# Town Plowing- rates



## tumbledry (Oct 27, 2006)

Does anyone know what towns pay the most for town plowing. I know Natick, Mass pays 58 an hour, minimum of four hours and 1 hour hookup.(for pickup trucks) I could call all the surrounding towns DPW, put ill try here first.


----------



## ChipsEarthWorks (Nov 25, 2003)

Not sure about towns i am checking into that myself around Shelton CT here, but I think the state of ct pays $100 or so an hour min 4 hours, But you can only use a 33k truck with a min 11 or 12 ft plow Nothing smaller. They also pay more to trucks with sanders (yes you can not have a sander a still plow for the state ) also if you have a computerised speader set up you get more money to. Hope this helps.


----------



## T.W. Barrett (Dec 11, 2005)

Hanover Mass pays $ 62 hr.and up. Mass State Hwy pays $55 and up.

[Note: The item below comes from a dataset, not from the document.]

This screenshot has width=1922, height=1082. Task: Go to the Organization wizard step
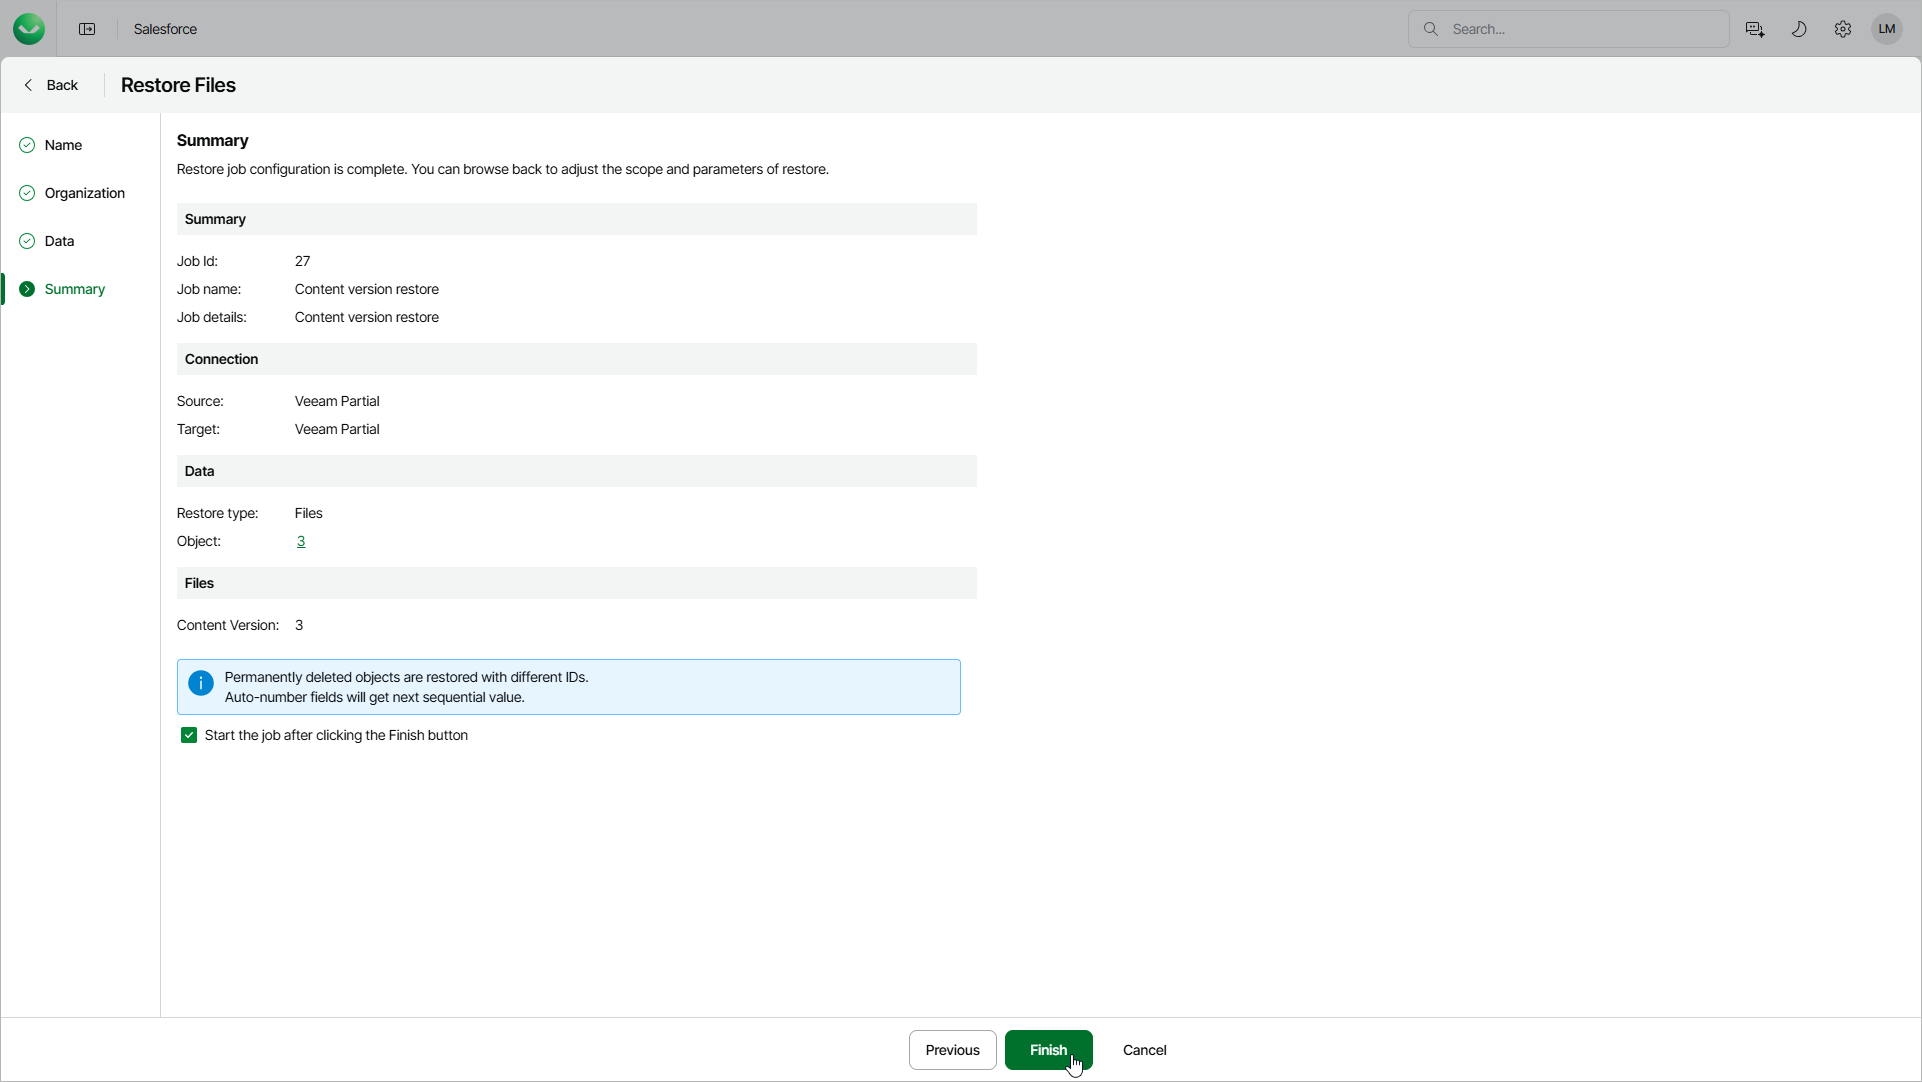click(84, 193)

I believe Quincy pays even more.


----------



## MFD18 (Jul 21, 2006)

city of Medford says its rates are $63/hr for my F-550...they sent me a letter, i thought this was a bit low for an F-550 w/ 9 Ft plow...anyone know if this rate sounds right?


----------



## doh (Sep 23, 2003)

I am $55/hr+travel here with an 8' doing the Arena lot.


----------



## DESTEFANO3782 (Aug 8, 2005)

GO ON www.mhd.state.ma.us/

] THE STATE IS PAYIN HIGH 70'S FOR A 550. ALL THE RATES ARE LISTED THEERE


----------



## Oshkosh (Sep 11, 2005)

*See if this works*

This was the 06 rate sheet for Mass highway.I havent been able to open the 07 sheet .XLS spreedsheet.....


----------